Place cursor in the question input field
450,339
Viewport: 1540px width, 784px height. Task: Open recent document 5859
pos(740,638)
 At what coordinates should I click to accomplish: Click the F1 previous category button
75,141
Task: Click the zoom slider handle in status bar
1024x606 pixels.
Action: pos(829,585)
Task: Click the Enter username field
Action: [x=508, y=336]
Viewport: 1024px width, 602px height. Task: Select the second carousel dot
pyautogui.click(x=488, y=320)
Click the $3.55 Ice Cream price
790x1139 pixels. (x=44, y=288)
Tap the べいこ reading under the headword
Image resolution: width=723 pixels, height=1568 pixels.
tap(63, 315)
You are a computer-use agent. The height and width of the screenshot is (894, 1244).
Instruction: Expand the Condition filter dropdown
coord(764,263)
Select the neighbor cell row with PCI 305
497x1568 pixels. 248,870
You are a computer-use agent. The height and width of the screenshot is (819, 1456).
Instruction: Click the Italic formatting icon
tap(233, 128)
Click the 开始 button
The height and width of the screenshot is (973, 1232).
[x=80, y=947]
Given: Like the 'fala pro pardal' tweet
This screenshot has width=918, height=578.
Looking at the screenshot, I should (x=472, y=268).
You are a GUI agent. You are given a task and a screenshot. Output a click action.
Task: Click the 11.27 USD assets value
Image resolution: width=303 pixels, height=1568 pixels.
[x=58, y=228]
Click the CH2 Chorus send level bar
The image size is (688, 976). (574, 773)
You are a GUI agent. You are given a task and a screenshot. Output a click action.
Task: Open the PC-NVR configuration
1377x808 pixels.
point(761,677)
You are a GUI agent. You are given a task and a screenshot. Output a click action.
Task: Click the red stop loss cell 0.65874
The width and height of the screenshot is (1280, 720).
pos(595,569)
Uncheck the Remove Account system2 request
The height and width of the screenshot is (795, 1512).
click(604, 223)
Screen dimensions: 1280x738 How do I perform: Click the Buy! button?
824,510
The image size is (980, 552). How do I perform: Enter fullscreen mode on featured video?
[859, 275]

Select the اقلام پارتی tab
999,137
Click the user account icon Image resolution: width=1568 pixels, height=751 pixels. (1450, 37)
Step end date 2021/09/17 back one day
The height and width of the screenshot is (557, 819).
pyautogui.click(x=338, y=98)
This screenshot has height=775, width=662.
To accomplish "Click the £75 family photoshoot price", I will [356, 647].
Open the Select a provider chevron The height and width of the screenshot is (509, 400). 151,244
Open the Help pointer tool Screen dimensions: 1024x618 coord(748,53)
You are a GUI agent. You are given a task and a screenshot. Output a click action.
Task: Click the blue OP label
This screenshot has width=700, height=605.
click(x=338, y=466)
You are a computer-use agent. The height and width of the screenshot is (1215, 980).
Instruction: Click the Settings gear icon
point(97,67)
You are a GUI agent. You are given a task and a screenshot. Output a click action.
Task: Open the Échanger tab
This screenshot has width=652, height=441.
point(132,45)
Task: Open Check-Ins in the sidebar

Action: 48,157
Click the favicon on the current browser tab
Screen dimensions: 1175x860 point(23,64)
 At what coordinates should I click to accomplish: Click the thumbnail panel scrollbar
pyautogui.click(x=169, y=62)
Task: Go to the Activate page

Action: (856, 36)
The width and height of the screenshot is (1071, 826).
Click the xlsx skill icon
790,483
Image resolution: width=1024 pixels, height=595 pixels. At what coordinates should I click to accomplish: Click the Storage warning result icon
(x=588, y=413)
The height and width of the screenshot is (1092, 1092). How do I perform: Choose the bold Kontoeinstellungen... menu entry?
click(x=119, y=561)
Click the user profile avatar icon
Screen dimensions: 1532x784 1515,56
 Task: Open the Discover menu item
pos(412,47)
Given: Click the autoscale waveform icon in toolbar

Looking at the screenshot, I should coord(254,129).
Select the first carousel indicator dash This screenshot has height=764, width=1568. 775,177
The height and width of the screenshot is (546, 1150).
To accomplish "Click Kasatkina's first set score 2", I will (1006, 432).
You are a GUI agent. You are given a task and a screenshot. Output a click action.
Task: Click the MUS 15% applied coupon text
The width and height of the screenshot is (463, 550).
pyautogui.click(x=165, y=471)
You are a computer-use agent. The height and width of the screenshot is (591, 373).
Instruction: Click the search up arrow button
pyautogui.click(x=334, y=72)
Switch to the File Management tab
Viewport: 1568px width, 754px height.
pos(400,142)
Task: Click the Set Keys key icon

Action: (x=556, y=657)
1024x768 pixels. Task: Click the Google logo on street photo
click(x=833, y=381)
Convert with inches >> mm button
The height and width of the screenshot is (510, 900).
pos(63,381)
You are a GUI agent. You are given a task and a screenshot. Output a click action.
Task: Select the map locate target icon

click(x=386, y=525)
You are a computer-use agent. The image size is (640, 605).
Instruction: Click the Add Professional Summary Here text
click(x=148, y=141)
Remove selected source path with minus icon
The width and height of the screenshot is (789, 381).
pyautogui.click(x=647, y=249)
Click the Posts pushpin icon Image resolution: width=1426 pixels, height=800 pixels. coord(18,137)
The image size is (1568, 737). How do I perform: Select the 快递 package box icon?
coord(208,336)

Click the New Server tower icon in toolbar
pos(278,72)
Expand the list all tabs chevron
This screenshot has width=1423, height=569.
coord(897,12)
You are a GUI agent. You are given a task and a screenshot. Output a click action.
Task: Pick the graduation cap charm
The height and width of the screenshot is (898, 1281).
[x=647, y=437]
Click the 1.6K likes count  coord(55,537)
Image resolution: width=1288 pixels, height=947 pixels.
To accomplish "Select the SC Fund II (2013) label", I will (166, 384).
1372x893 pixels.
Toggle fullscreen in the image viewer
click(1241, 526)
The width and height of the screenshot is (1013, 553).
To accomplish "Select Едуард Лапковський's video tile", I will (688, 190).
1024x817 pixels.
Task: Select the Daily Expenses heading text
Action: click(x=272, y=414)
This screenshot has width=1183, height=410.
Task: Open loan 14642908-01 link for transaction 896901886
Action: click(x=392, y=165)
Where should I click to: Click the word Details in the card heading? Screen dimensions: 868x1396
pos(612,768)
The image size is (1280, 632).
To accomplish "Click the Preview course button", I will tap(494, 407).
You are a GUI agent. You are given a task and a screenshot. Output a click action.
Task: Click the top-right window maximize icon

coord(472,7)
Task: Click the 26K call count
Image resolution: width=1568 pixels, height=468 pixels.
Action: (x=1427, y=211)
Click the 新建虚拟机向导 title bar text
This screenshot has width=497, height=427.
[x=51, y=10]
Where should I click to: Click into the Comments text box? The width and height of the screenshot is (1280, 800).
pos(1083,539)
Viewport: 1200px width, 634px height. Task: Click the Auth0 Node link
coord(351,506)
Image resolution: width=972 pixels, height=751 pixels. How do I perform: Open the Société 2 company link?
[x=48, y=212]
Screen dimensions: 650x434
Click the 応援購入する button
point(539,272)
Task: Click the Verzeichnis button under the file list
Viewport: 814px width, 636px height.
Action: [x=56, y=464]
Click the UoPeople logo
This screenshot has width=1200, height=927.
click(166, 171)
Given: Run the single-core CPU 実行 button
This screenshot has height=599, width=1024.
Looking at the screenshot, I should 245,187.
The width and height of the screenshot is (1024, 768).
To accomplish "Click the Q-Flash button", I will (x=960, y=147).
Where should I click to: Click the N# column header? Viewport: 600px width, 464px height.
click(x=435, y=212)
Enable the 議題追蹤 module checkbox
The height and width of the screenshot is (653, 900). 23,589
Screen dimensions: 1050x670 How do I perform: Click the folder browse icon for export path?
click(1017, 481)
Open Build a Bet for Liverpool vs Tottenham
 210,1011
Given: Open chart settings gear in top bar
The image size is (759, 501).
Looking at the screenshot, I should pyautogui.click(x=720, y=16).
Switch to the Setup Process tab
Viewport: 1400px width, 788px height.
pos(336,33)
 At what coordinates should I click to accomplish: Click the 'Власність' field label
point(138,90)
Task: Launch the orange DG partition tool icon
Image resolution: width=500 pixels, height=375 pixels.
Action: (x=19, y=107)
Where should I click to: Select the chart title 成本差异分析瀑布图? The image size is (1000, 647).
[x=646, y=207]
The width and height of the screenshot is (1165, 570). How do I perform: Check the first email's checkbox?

----

Work to complete:
Take each line of the material that contains the word "under" and list it.

Response to this task:
Tap the べいこ reading under the headword
Task: Click the Verzeichnis button under the file list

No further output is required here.